### WHAT IS BEING ASKED
Could you print, word for word and without the pictures, everything from the line containing "The image size is (1024, 462)." through the end of the rows?
+ + +
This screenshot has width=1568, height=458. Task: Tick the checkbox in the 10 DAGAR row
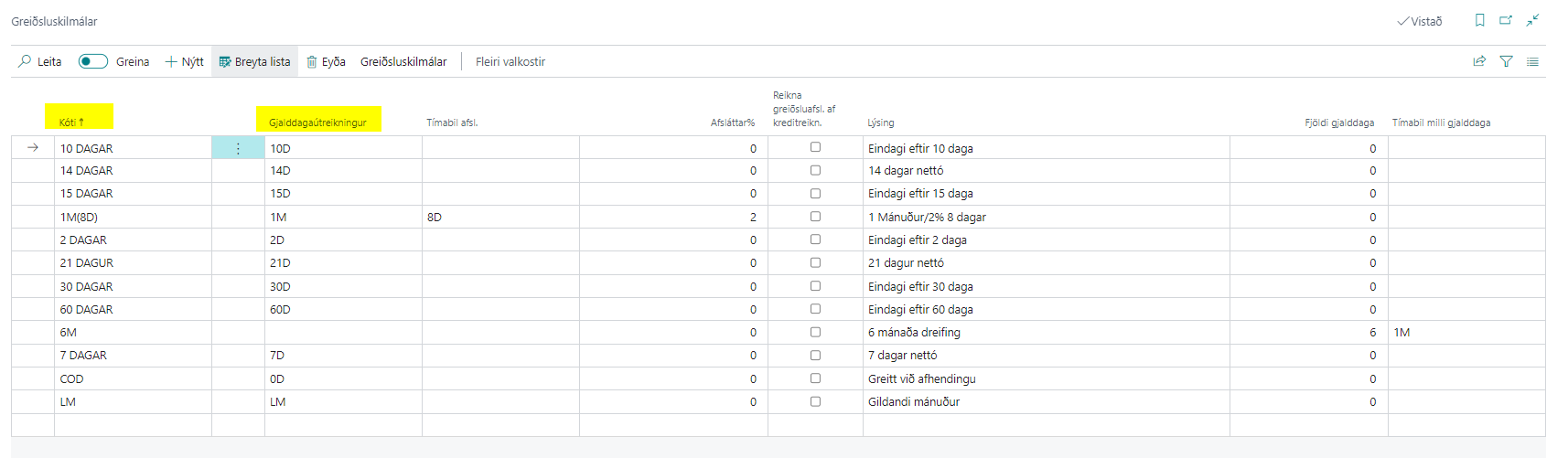[x=815, y=147]

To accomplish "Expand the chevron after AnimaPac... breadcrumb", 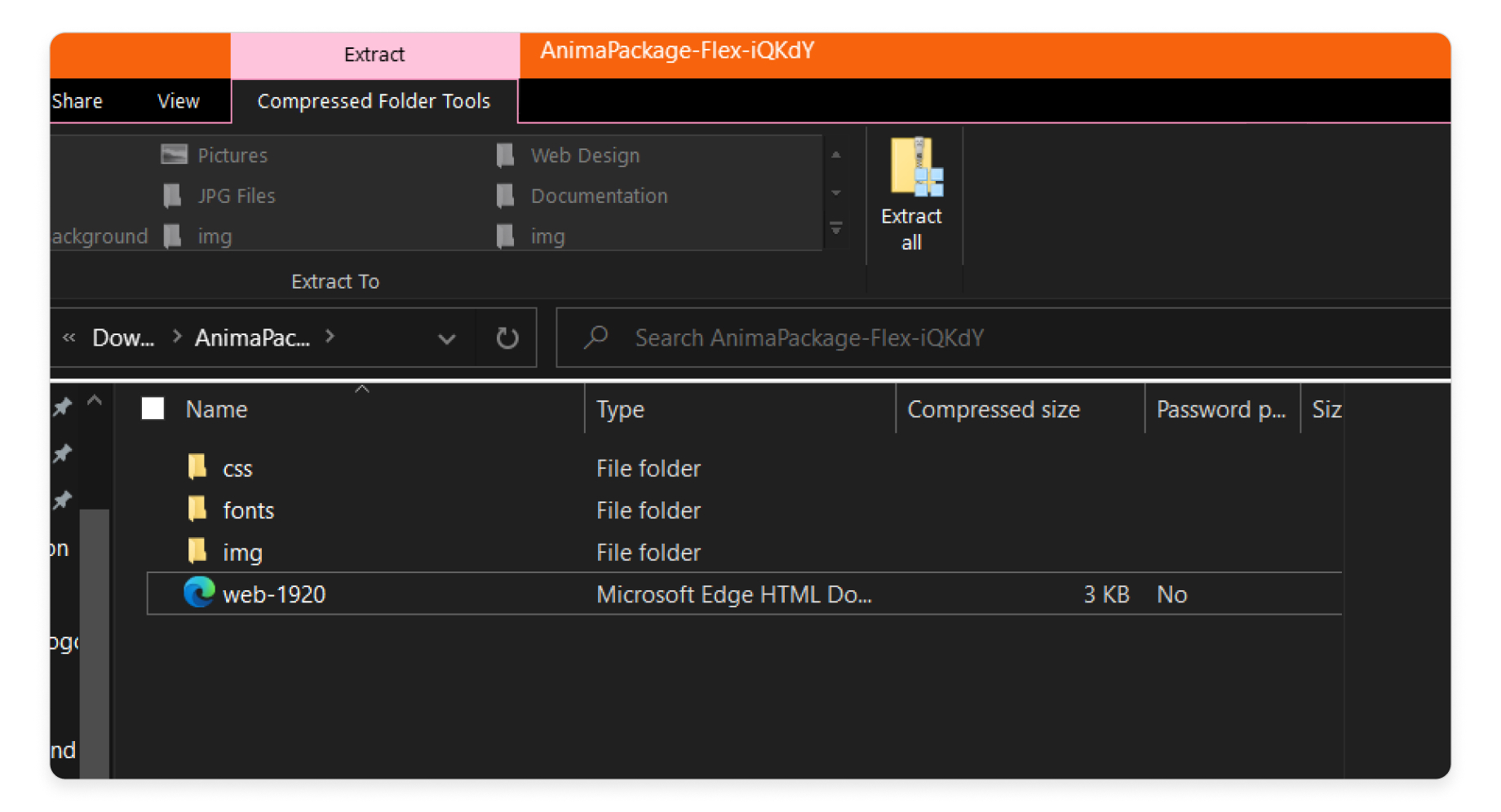I will point(330,336).
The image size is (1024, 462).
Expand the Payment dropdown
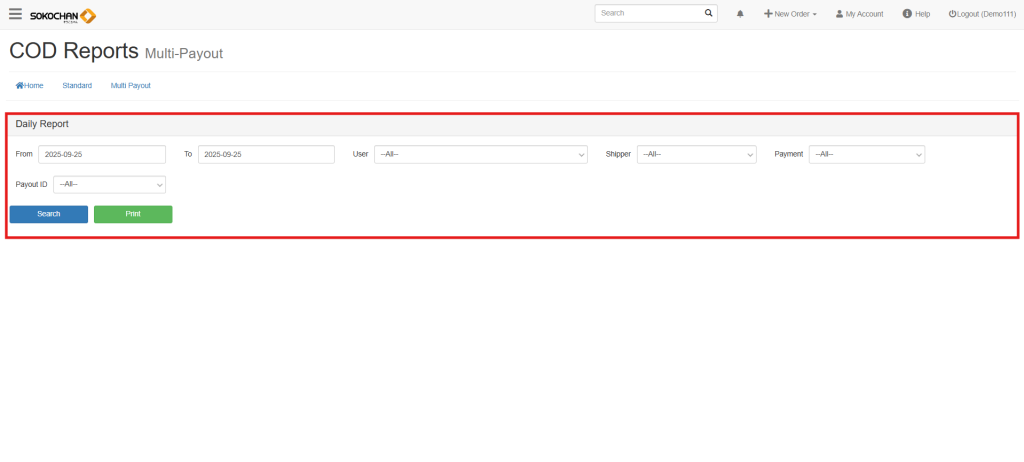coord(866,155)
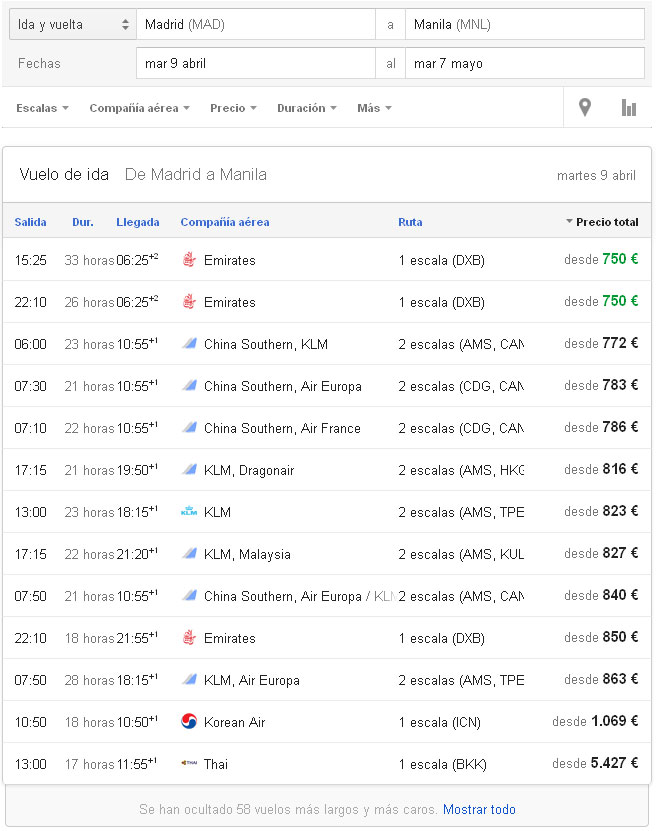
+ + +
### OUTPUT FOR THIS EXERCISE
The image size is (1024, 462).
Expand the Payment dropdown
coord(866,155)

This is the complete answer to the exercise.